For simple bags, like Morsbags, the only part I will use a "substate" on are the handles, if I make them.  More and more, I am using cotton webbing/strapping for the handles.  My husband will take one and jam it into his back pocket before he walks to Trader Joe's.  In fact, for him, I will make Mors bag out of a batik, because it's more tightly woven than most others cottons, and not even line it.  Perfect for jamming into a pocket. 

To get back to "That Which I Should Have Done But Did Not Do", when I am stuck on a project or when I'm not sure which of the several projects in front of me to work on, I will often make a Mors bag, just because I know in 45 minutes I will have something that is completed.

For now, I'm going back to scraps!  check out the last picture for the direction my scraps are headed in.

Scraps on the table

Scraps on the work table

Scraps on top of the scrap "basket"

The inside of the scrap "basket"

T-shirt Quilt waiting for a border decision

12.5" blocks




Monday, October 16, 2017

Monday's Projects

Travel Agent's T-shirt Quilt in process -
Four Tudors almost completed + two finished ones, three of them sold, and one for Wayne's daughter!

Four RunArounds will come from these fabrics. 

Sunday, October 8, 2017

A Special Month - part 2

Last year I learned that the average age of  Nobel winner is 67.  A year ago that seemed such an optimistic fact.  Well, today I am 68.  So it goes.  No prize for me.  We are in San Francisco and coming home tomorrow.  We celebrated John's 78th birthday Thursday in northern California.  We may not be Nobel winners, but we are keenly aware that every day is big prize.  We are so thankful for our health and our mental acuity  ***knocking wood*** 

I'm doing a short demo on bag making at my guild meeting next Sunday.  And then I am making a Sloan Bag, one of my favorite patterns, for a friend.  She has chosen the feature fabric on the left of the above picture.  And then?  Back to SewPowerful purses.  I only sent in 6 for the October deadline.  The next deadline in February.  I hope to certainly double and perhaps triple that number. 


Monday, October 2, 2017

A Significant Month

 I'm about to have a 10-year studio anniversary.  As my studio was being constructed, my college roommate Dodie was dying.  The day of her memorial service in December 2016 was the first day that I was able to shower in the studio bathroom.  And I started my blog in January 2017 - those early blog entries were often about Dodie.  And almost10 years later?  I'm still blogging about her.

Dodie had three children - Mani and twins Paul and Virginia.  I watched these three grow.

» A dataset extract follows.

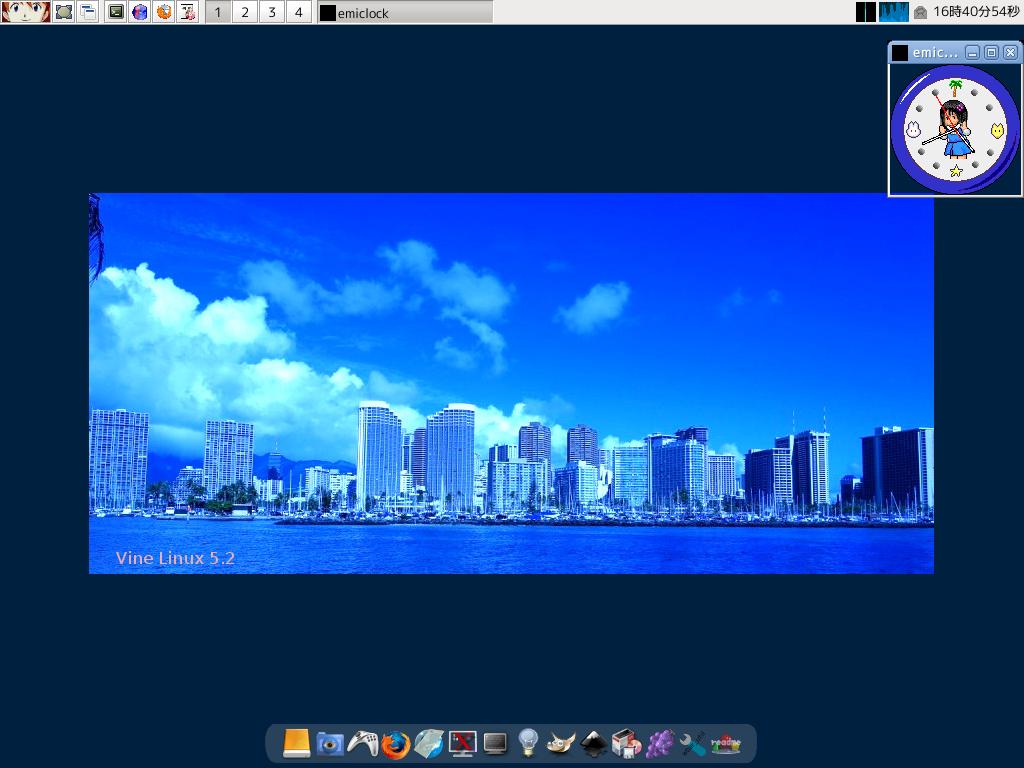This screenshot has width=1024, height=768.
Task: Click the monitor icon with the red X
Action: tap(462, 743)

I made quilts for their high school graduations.  After Dodie died, Mani and Virginia gave me all of Dodie's flannel nightgowns, and I made quilts for the three grandchildren.  Then I made a quilt for Virginia.  And then a quilt for Mani.  But never for Paul.  So this quilt?  It's being mailed to Portland, OR, where he lives. 
Years ago there was a quilt exhibit in Indianapolis, and Dodie invited me down and suggested we go to it.  After being there about 30 minutes, she said she couldn't look at one more quilt because they were making her dizzy and nauseous.   This quilt back?  It has that effect.  I understand exactly what Dodie meant then and thought of her as I was creating this quilt backing. 

Grief is a process, and I am still grieving Dodie.  That's true of grief.  Oddly enough, it's a life-long process.